**STATED TASK:**
Reproduce the lines of the material below word for word, from its start through the line with "Action: (36, 700)".

╭─ RECORDS SHOWN

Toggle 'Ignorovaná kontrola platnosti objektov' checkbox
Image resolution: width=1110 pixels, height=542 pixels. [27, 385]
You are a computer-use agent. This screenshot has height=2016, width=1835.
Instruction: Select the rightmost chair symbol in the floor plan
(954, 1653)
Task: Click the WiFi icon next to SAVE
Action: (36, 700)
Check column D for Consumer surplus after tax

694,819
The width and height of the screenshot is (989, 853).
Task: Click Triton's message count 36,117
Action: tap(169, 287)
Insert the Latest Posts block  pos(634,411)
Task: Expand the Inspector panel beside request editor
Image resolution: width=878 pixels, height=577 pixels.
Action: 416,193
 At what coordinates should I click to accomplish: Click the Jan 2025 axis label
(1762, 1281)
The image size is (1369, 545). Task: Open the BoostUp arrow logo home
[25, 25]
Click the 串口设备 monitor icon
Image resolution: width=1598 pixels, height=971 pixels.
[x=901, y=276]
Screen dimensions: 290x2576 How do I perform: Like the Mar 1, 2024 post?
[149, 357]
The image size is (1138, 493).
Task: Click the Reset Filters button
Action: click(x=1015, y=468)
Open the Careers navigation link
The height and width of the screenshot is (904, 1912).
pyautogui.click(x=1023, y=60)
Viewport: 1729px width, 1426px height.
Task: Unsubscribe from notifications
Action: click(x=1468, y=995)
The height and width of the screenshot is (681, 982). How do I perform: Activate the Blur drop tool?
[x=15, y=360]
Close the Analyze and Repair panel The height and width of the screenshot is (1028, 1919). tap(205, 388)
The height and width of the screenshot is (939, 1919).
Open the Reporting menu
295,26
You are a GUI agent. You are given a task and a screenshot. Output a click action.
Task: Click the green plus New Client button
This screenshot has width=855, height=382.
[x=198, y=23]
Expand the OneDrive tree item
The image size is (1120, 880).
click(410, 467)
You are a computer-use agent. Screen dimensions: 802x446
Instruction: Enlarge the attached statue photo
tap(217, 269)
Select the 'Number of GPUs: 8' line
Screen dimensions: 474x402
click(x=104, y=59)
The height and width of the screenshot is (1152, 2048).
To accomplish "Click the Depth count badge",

╰─

**EXERCISE ANSWER:**
Toggle 'Ignorovaná kontrola platnosti objektov' checkbox
Image resolution: width=1110 pixels, height=542 pixels. [27, 385]
You are a computer-use agent. This screenshot has height=2016, width=1835.
Instruction: Select the rightmost chair symbol in the floor plan
(954, 1653)
Task: Click the WiFi icon next to SAVE
Action: (36, 700)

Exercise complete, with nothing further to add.